DIRECTIONS FOR THIS TASK = Output each entry exactly as written.

Stored items =
•••

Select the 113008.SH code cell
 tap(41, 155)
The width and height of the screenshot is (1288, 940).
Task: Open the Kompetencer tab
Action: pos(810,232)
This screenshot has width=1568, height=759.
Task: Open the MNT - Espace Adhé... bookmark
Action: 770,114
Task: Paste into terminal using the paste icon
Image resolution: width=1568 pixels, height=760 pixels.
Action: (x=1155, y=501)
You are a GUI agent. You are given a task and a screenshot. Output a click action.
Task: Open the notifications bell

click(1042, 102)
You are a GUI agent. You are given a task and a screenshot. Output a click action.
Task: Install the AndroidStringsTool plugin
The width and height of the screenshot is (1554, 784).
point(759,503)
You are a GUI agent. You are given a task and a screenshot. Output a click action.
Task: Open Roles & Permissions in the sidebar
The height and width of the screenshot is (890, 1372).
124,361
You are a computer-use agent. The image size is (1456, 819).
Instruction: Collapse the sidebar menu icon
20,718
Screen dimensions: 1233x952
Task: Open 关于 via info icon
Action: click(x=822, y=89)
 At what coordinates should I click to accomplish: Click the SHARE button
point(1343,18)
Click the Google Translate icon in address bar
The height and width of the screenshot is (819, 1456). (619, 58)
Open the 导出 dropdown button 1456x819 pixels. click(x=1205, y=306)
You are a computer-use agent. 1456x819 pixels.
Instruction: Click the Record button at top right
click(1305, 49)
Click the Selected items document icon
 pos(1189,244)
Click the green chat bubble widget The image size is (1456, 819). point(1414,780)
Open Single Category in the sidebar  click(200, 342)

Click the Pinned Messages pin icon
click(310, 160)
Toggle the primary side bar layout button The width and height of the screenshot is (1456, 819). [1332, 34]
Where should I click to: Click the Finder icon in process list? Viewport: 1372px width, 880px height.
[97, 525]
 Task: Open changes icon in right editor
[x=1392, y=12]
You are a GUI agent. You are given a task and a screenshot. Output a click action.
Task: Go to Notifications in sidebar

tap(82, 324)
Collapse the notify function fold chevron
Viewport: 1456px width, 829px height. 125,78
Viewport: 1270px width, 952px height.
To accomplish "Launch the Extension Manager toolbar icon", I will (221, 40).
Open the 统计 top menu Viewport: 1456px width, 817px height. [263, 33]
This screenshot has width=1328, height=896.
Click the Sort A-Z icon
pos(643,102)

•••

ANSWER SPACE =
Select the 113008.SH code cell
 tap(41, 155)
The width and height of the screenshot is (1288, 940).
Task: Open the Kompetencer tab
Action: pos(810,232)
This screenshot has width=1568, height=759.
Task: Open the MNT - Espace Adhé... bookmark
Action: 770,114
Task: Paste into terminal using the paste icon
Image resolution: width=1568 pixels, height=760 pixels.
Action: (x=1155, y=501)
You are a GUI agent. You are given a task and a screenshot. Output a click action.
Task: Open the notifications bell

click(1042, 102)
You are a GUI agent. You are given a task and a screenshot. Output a click action.
Task: Install the AndroidStringsTool plugin
The width and height of the screenshot is (1554, 784).
point(759,503)
You are a GUI agent. You are given a task and a screenshot. Output a click action.
Task: Open Roles & Permissions in the sidebar
The height and width of the screenshot is (890, 1372).
124,361
You are a computer-use agent. The image size is (1456, 819).
Instruction: Collapse the sidebar menu icon
20,718
Screen dimensions: 1233x952
Task: Open 关于 via info icon
Action: click(x=822, y=89)
 At what coordinates should I click to accomplish: Click the SHARE button
point(1343,18)
Click the Google Translate icon in address bar
The height and width of the screenshot is (819, 1456). (619, 58)
Open the 导出 dropdown button 1456x819 pixels. click(x=1205, y=306)
You are a computer-use agent. 1456x819 pixels.
Instruction: Click the Record button at top right
click(1305, 49)
Click the Selected items document icon
 pos(1189,244)
Click the green chat bubble widget The image size is (1456, 819). point(1414,780)
Open Single Category in the sidebar  click(200, 342)

Click the Pinned Messages pin icon
click(310, 160)
Toggle the primary side bar layout button The width and height of the screenshot is (1456, 819). [1332, 34]
Where should I click to: Click the Finder icon in process list? Viewport: 1372px width, 880px height.
[97, 525]
 Task: Open changes icon in right editor
[x=1392, y=12]
You are a GUI agent. You are given a task and a screenshot. Output a click action.
Task: Go to Notifications in sidebar

tap(82, 324)
Collapse the notify function fold chevron
Viewport: 1456px width, 829px height. 125,78
Viewport: 1270px width, 952px height.
To accomplish "Launch the Extension Manager toolbar icon", I will (221, 40).
Open the 统计 top menu Viewport: 1456px width, 817px height. [263, 33]
This screenshot has width=1328, height=896.
Click the Sort A-Z icon
pos(643,102)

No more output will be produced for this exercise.